◆ WHAT YOU ARE ASKED TO DO:
Starting at the first entry, print everything through the last exactly.

++++++++

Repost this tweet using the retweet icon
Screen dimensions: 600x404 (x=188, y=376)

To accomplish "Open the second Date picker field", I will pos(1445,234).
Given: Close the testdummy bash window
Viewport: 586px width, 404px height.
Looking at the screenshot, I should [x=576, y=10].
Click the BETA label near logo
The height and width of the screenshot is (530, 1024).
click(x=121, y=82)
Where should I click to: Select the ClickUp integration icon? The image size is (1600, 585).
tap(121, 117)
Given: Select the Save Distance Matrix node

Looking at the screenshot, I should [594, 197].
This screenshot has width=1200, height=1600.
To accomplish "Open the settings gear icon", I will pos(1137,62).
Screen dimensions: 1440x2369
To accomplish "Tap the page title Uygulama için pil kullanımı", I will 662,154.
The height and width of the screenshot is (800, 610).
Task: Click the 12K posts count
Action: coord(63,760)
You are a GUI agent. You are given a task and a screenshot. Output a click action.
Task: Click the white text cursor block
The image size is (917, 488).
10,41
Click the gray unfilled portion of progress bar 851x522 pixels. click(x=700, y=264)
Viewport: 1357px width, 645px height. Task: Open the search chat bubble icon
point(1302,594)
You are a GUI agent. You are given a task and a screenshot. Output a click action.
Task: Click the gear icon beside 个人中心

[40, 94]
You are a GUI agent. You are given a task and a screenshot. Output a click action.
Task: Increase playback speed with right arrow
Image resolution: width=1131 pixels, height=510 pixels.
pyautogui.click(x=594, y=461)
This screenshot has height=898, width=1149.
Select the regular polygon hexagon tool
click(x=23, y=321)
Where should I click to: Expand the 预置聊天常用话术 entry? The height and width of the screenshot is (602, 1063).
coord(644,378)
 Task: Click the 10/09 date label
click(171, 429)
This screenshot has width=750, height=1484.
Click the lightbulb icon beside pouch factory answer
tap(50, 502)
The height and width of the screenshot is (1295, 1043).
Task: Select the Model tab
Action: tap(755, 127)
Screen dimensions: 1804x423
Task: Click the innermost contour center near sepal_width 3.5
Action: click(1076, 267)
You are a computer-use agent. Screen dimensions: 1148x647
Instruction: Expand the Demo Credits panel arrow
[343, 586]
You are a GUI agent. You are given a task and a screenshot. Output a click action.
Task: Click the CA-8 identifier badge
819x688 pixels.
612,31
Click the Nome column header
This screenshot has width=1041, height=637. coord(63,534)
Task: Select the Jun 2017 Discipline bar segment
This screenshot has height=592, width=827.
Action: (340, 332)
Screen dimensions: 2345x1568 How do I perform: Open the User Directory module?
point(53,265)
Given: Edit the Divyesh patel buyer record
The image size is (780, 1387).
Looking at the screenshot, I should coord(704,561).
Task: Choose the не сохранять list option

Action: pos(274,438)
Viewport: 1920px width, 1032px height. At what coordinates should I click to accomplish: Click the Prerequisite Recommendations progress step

++++++++

◆ EXERCISE RESULT:
Repost this tweet using the retweet icon
Screen dimensions: 600x404 (x=188, y=376)

To accomplish "Open the second Date picker field", I will pos(1445,234).
Given: Close the testdummy bash window
Viewport: 586px width, 404px height.
Looking at the screenshot, I should [x=576, y=10].
Click the BETA label near logo
The height and width of the screenshot is (530, 1024).
click(x=121, y=82)
Where should I click to: Select the ClickUp integration icon? The image size is (1600, 585).
tap(121, 117)
Given: Select the Save Distance Matrix node

Looking at the screenshot, I should [594, 197].
This screenshot has width=1200, height=1600.
To accomplish "Open the settings gear icon", I will pos(1137,62).
Screen dimensions: 1440x2369
To accomplish "Tap the page title Uygulama için pil kullanımı", I will 662,154.
The height and width of the screenshot is (800, 610).
Task: Click the 12K posts count
Action: coord(63,760)
You are a GUI agent. You are given a task and a screenshot. Output a click action.
Task: Click the white text cursor block
The image size is (917, 488).
10,41
Click the gray unfilled portion of progress bar 851x522 pixels. click(x=700, y=264)
Viewport: 1357px width, 645px height. Task: Open the search chat bubble icon
point(1302,594)
You are a GUI agent. You are given a task and a screenshot. Output a click action.
Task: Click the gear icon beside 个人中心

[40, 94]
You are a GUI agent. You are given a task and a screenshot. Output a click action.
Task: Increase playback speed with right arrow
Image resolution: width=1131 pixels, height=510 pixels.
pyautogui.click(x=594, y=461)
This screenshot has height=898, width=1149.
Select the regular polygon hexagon tool
click(x=23, y=321)
Where should I click to: Expand the 预置聊天常用话术 entry? The height and width of the screenshot is (602, 1063).
coord(644,378)
 Task: Click the 10/09 date label
click(171, 429)
This screenshot has width=750, height=1484.
Click the lightbulb icon beside pouch factory answer
tap(50, 502)
The height and width of the screenshot is (1295, 1043).
Task: Select the Model tab
Action: tap(755, 127)
Screen dimensions: 1804x423
Task: Click the innermost contour center near sepal_width 3.5
Action: click(1076, 267)
You are a computer-use agent. Screen dimensions: 1148x647
Instruction: Expand the Demo Credits panel arrow
[343, 586]
You are a GUI agent. You are given a task and a screenshot. Output a click action.
Task: Click the CA-8 identifier badge
819x688 pixels.
612,31
Click the Nome column header
This screenshot has width=1041, height=637. coord(63,534)
Task: Select the Jun 2017 Discipline bar segment
This screenshot has height=592, width=827.
Action: (340, 332)
Screen dimensions: 2345x1568 How do I perform: Open the User Directory module?
point(53,265)
Given: Edit the Divyesh patel buyer record
The image size is (780, 1387).
Looking at the screenshot, I should coord(704,561).
Task: Choose the не сохранять list option

Action: pos(274,438)
Viewport: 1920px width, 1032px height. At what coordinates should I click to accomplish: Click the Prerequisite Recommendations progress step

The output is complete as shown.